- _TASK PROMPT_
Return, word for word, the line that contains "Bestelling herroepen (290, 2408)" and every line after it through the end of the records.

- _DATASET EXTRACT_
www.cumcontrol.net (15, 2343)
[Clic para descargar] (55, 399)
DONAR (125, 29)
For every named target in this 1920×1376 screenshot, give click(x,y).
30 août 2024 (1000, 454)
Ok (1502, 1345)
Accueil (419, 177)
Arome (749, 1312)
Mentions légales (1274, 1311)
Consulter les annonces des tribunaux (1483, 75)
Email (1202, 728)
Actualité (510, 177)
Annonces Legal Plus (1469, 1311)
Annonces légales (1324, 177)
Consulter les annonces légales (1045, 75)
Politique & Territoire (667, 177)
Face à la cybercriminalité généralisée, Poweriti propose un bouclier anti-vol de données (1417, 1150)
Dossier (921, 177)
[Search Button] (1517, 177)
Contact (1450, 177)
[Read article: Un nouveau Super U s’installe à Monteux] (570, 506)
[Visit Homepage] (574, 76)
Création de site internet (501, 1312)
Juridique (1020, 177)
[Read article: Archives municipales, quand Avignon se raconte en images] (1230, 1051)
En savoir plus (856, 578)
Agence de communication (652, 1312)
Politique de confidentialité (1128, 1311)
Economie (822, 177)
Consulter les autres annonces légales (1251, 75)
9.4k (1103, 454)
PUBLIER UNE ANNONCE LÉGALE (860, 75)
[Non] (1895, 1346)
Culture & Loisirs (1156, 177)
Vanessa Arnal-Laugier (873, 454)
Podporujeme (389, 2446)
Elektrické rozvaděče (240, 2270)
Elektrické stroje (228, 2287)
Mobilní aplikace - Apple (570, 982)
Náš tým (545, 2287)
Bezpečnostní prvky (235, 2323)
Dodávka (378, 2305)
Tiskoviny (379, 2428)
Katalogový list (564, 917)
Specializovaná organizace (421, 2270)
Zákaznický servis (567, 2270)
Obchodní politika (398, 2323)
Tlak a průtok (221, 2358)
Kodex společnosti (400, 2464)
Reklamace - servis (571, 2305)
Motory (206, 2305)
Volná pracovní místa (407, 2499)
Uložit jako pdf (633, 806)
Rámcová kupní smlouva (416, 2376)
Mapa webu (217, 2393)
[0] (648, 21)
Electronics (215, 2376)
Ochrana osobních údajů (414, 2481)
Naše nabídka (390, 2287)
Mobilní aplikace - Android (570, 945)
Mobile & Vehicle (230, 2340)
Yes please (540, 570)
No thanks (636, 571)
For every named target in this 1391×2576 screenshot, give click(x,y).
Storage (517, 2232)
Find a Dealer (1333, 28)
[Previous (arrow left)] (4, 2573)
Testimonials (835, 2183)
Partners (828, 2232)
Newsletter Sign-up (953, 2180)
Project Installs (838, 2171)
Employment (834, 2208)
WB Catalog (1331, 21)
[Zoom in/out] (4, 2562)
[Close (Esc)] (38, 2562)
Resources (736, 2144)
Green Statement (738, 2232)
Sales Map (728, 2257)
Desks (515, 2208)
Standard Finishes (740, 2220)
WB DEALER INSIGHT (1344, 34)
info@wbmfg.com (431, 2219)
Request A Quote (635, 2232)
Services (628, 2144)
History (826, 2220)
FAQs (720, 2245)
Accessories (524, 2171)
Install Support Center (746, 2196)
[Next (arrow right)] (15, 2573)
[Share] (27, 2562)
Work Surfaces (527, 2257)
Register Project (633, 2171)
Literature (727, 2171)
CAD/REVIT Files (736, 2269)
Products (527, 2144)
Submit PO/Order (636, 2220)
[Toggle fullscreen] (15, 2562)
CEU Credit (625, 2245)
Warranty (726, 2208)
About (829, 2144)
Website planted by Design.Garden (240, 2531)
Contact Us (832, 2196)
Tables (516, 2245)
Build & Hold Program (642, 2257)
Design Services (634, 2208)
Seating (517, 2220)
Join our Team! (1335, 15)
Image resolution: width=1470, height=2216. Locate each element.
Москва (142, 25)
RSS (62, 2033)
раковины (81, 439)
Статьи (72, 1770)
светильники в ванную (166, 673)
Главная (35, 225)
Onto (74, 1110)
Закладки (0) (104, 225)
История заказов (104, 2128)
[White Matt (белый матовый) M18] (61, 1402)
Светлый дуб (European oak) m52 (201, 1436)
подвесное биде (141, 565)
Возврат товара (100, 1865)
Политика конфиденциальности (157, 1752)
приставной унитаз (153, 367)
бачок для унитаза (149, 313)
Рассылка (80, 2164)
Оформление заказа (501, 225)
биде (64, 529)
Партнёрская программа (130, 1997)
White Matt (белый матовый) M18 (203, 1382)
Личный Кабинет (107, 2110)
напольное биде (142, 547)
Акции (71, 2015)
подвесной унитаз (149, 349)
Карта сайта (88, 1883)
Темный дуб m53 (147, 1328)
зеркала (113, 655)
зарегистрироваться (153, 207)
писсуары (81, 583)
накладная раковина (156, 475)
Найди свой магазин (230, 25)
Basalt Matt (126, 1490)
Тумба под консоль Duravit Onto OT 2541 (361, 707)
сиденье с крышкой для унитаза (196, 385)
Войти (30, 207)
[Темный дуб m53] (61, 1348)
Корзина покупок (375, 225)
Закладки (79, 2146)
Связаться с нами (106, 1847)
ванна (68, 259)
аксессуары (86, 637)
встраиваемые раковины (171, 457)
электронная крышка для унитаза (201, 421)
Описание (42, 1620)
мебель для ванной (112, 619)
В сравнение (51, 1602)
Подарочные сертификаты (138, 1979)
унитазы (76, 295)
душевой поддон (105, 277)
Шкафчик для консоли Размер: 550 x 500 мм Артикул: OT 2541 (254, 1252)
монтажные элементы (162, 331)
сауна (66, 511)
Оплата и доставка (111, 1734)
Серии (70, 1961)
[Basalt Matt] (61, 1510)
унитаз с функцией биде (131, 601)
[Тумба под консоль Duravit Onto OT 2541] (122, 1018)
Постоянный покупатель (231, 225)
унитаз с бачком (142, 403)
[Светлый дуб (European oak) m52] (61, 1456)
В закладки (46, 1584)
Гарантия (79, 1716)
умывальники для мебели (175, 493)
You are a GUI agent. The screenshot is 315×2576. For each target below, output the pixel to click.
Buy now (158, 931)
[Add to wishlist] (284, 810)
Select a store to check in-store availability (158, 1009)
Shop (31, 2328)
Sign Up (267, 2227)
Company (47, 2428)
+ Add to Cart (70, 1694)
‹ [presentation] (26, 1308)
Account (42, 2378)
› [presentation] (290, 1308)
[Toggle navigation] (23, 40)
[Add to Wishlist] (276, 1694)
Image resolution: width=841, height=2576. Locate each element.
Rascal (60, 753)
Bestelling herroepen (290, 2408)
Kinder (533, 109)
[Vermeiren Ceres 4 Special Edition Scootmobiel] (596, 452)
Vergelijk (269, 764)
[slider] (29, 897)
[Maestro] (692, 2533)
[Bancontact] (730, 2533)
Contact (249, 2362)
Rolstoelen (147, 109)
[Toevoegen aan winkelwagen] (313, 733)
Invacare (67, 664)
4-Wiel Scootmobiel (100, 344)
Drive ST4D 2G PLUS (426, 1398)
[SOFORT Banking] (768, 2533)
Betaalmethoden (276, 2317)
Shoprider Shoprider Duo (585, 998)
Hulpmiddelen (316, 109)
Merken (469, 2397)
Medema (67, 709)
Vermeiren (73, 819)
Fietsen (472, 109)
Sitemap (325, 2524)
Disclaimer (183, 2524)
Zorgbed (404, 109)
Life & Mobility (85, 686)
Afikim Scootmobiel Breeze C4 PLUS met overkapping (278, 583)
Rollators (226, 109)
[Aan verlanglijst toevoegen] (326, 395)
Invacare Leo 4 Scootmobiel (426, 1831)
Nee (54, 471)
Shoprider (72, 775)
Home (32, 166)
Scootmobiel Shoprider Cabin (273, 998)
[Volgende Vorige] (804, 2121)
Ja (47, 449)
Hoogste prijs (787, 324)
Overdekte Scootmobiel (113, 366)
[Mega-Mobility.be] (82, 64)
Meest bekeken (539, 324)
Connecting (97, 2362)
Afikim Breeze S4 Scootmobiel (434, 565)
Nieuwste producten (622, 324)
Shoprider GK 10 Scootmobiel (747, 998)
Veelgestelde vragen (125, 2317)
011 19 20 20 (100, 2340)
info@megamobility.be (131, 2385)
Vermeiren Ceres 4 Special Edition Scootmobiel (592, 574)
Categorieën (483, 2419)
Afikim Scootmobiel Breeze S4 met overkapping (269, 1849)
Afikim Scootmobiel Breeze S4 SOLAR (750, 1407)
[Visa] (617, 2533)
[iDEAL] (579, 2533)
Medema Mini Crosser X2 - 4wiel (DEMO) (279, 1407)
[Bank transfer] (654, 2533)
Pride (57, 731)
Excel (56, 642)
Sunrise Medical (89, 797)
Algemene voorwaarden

- _SOLUTION FOR THIS PROBLEM_
Bestelling herroepen (290, 2408)
Kinder (533, 109)
[Vermeiren Ceres 4 Special Edition Scootmobiel] (596, 452)
Vergelijk (269, 764)
[slider] (29, 897)
[Maestro] (692, 2533)
[Bancontact] (730, 2533)
Contact (249, 2362)
Rolstoelen (147, 109)
[Toevoegen aan winkelwagen] (313, 733)
Invacare (67, 664)
4-Wiel Scootmobiel (100, 344)
Drive ST4D 2G PLUS (426, 1398)
[SOFORT Banking] (768, 2533)
Betaalmethoden (276, 2317)
Shoprider Shoprider Duo (585, 998)
Hulpmiddelen (316, 109)
Merken (469, 2397)
Medema (67, 709)
Vermeiren (73, 819)
Fietsen (472, 109)
Sitemap (325, 2524)
Disclaimer (183, 2524)
Zorgbed (404, 109)
Life & Mobility (85, 686)
Afikim Scootmobiel Breeze C4 PLUS met overkapping (278, 583)
Rollators (226, 109)
[Aan verlanglijst toevoegen] (326, 395)
Invacare Leo 4 Scootmobiel (426, 1831)
Nee (54, 471)
Shoprider (72, 775)
Home (32, 166)
Scootmobiel Shoprider Cabin (273, 998)
[Volgende Vorige] (804, 2121)
Ja (47, 449)
Hoogste prijs (787, 324)
Overdekte Scootmobiel (113, 366)
[Mega-Mobility.be] (82, 64)
Meest bekeken (539, 324)
Connecting (97, 2362)
Afikim Breeze S4 Scootmobiel (434, 565)
Nieuwste producten (622, 324)
Shoprider GK 10 Scootmobiel (747, 998)
Veelgestelde vragen (125, 2317)
011 19 20 20 (100, 2340)
info@megamobility.be (131, 2385)
Vermeiren Ceres 4 Special Edition Scootmobiel (592, 574)
Categorieën (483, 2419)
Afikim Scootmobiel Breeze S4 met overkapping (269, 1849)
Afikim Scootmobiel Breeze S4 SOLAR (750, 1407)
[Visa] (617, 2533)
[iDEAL] (579, 2533)
Medema Mini Crosser X2 - 4wiel (DEMO) (279, 1407)
[Bank transfer] (654, 2533)
Pride (57, 731)
Excel (56, 642)
Sunrise Medical (89, 797)
Algemene voorwaarden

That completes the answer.